The Pumpkin Patch’s barn is stocked with kids’ favorite barnyard animals. You’ll see an alpaca, goats, chickens, bunnies — even peacocks! Above each animal’s stall, you’ll find a sign with interesting facts about them. (Did you know chickens have more bones in their necks than a giraffe?) Make sure kids know before you go that they aren’t meant to touch the animals, though. Some of them can be a bit nippy if little fingers get too close.
While you’re there, check out the well-stocked farm store. I definitely recommend the churro kettle corn, which I may or may not have “forgotten” to share with the kids. You can also do some u-pick, from berries in the summer to pumpkins in the fall. Find more info at thepumpkinpatch.com.
More Urban Farms
Located in Sherwood, Oregon, Heart 2 Heart Farms is a permaculture farm that specializes in education. Be as involved as you want — from a fun family farm day, to a six-week piglet fostering program. Also check out their traveling petting zoo, which heads to Bella Organic on Sauvie Island on weekends.
Old MacDonald’s Farm, a nonprofit in Corbett, aims to educate youth about farm animals, agriculture, gardens and natural resources. Gather a few friends for the morning chores package, an intense educational program where kids can learn how to feed and care for all types of livestock.
Put a Goat on It
Portlandia may be pretty true to life most of the time, but not about the whole “put a bird on it” sketch. Really, it should be put a goat on it.
For a real goat adventure, head down to Hood River’s Draper Girls Country Farm.
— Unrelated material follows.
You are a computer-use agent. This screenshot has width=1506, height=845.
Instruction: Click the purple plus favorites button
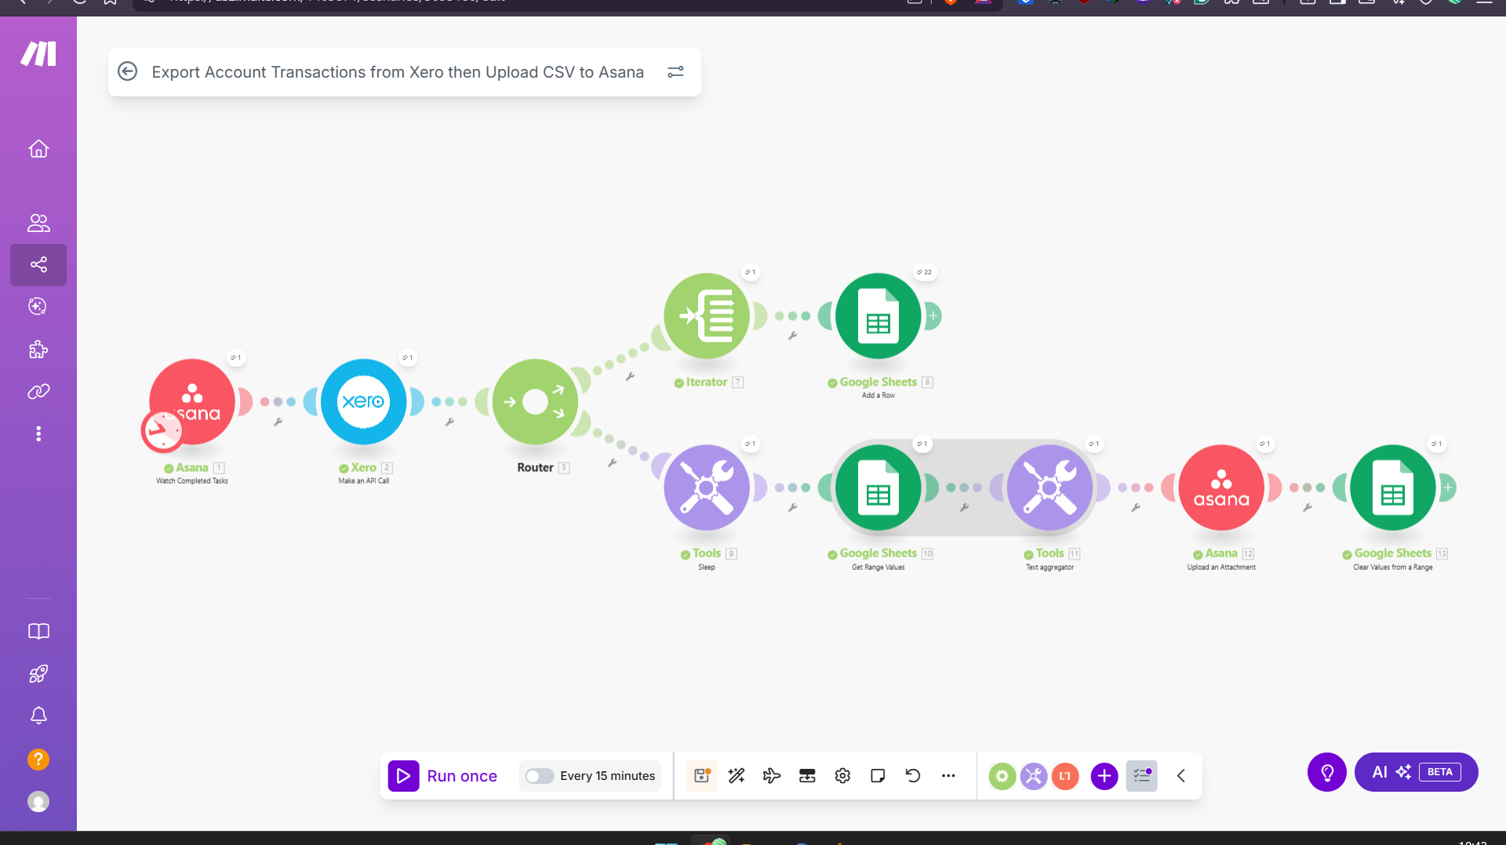[1104, 776]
In addition to lots of opportunities for fresh u-pick and they-pick fruits and veggies, they’ve got goats. And when we went there, adorable 5-day-old goats.
You can purchase a small packet of goat food for a few dollars if you want to have the goats really eating out of your hands. Or you can just watch them nurse, climb and chew.
Definitely bring a picnic for you and your crew. They’ve got lots of tables and chairs for you to sit at while you enjoy the unbeatable view of Mt. Hood. There’s also a large wooden swing, big enough for two or three kids to play on. There’s more info at drapergirlscountryfarm.com.
Other Places to Get Your Goat
Head to Lents, where the Belmont Goats have found a new spacious lot to play in. During visiting hours, you can get up close and personal, with volunteers on hand to help make sure everyone stays safe. thebelmontgoats.org.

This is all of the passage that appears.